## Zu bearbeiten
[a] In welche Stufen gliedert der Katalog E laut dem Textauszug zur sortimentsbezogenen Kaufkraft die Sortimente?
[b] Gib aus dem Textauszug den Abschnitt von „Abgrenzungsprobleme“ bis einschließlich „c) nach Nachfragergruppen.“ wörtlich wieder.

Kaufkraft, sortimentsbezogene

Kaufkraft, sortimentsbezogene

Für Einzelhandelsgutachten und Standortanalysen spielt neben der insgesamt vorhandenen Kaufkraft und der Einzelhandelskaufkraft (Kaufkraft, einzelhandelsbezogene) die sortimentsbezogene Kaufkraft eine wichtige Rolle. Mit ihr wird angegeben, welche Geldbeträge voraussichtlich von den Bewohnern einer bestimmten Region für einzelne Sortimentsbereiche des Einzelhandels in einem definierten Zeitraum (z.B. im kommenden Jahr) verausgabt werden.

Abgrenzungsprobleme
Angaben zur sortimentsbezogenen Kaufkraft werden von mehreren Instituten angeboten. Bevorzugt werden Pro-Kopf-Ausgaben angegeben (berechnet mithilfe der Wohnbevölkerung der betreffenden Region). Die Zahlenangaben werden dabei insbesondere nach folgenden Dimensionen differenziert:

a) nach Sortimentsteilen (-bereichen),
b) nach Teilregionen,
c) nach Nachfragergruppen.

Zu a): Auf einer hoch aggregierten Ebene werden die Sortimentsbereiche als »Warenart« bezeichnet. Allerdings ist der Sprachgebrauch nicht  einheitlich; so wird häufig auch von Warengruppen oder Categories gesprochen. Zur weiteren Untergliederung der Sortimente werden ebenfalls unterschiedliche Begriffe verwendet. So werden im Katalog E die Sortimente nach Warenart, Warenbereich, Artikelgruppe, Artikel und schließlich Sorte gestuft.(3) Zum Beispiel handelt es sich bei »Hausrat« um eine Warenart, zu der die Warenbereiche »Haus- und Küchengeräte«, »Glas, Porzellan, Keramik« und »Bestecke und Schneidwaren« gehören. Die Amtliche Statistik gliedert nach der Warensystematik SAE 98 (vgl. die Literaturangabe). Häufig werden von den Instituten nicht alle Warenbereiche berücksichtigt, die nach der Amtlichen Statistik zum Einzelhandel gezählt werden: so werden oft Ausgaben für Kraftfahrzeuge, Brennstoffe sowie Dienstleistungen und Reparaturen ausgeschlossen (nähere Ausführungen zu den Teilbereichen bzw. Branchen des Einzelhandels finden sich in den Erläuterungen zu Einzelhandel). Die jeweils verbleibenden Warenbereiche werden in unterschiedlicher Zahl und Tiefe dargestellt. Beispielhaft sei die Liste der von GfK-Geomarketing verwendeten »Warengruppen« in Abb. A-7 wiedergegeben.(1)

## Gespeicherte Einträge
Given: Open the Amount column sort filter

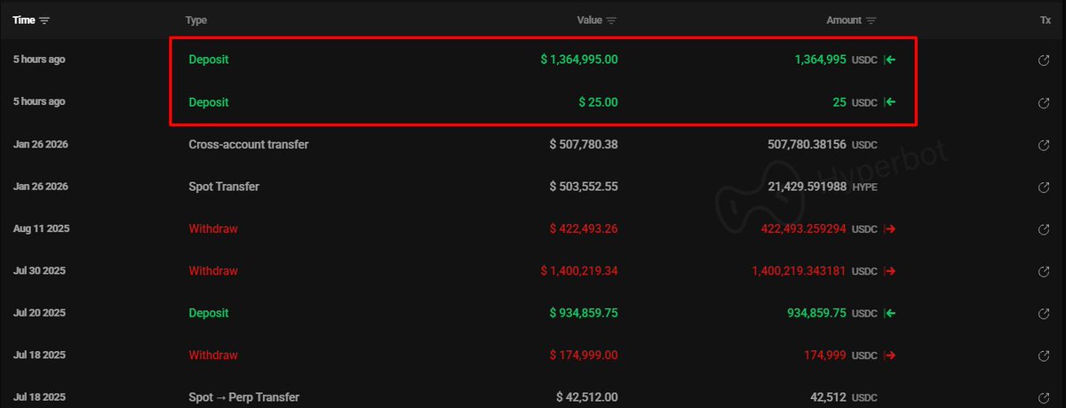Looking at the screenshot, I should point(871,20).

* * *

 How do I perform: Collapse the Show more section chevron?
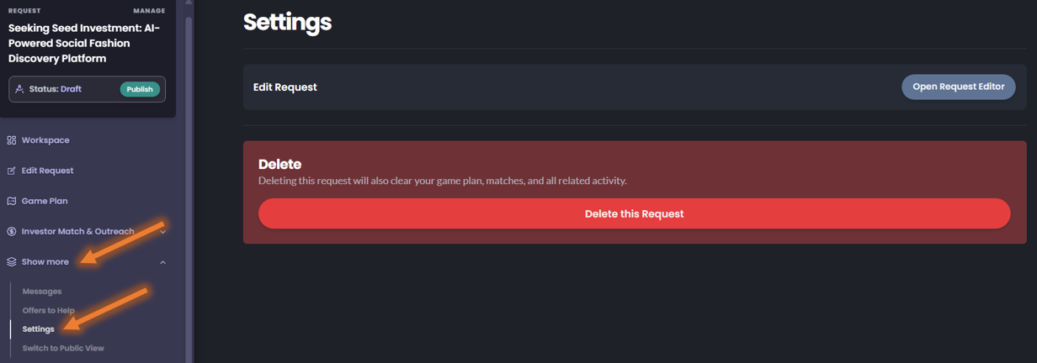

## Erwartete Antworten
[a] Warenart, Warenbereich, Artikelgruppe, Artikel und Sorte.

[b]
Abgrenzungsprobleme
Angaben zur sortimentsbezogenen Kaufkraft werden von mehreren Instituten angeboten. Bevorzugt werden Pro-Kopf-Ausgaben angegeben (berechnet mithilfe der Wohnbevölkerung der betreffenden Region). Die Zahlenangaben werden dabei insbesondere nach folgenden Dimensionen differenziert:

a) nach Sortimentsteilen (-bereichen),
b) nach Teilregionen,
c) nach Nachfragergruppen.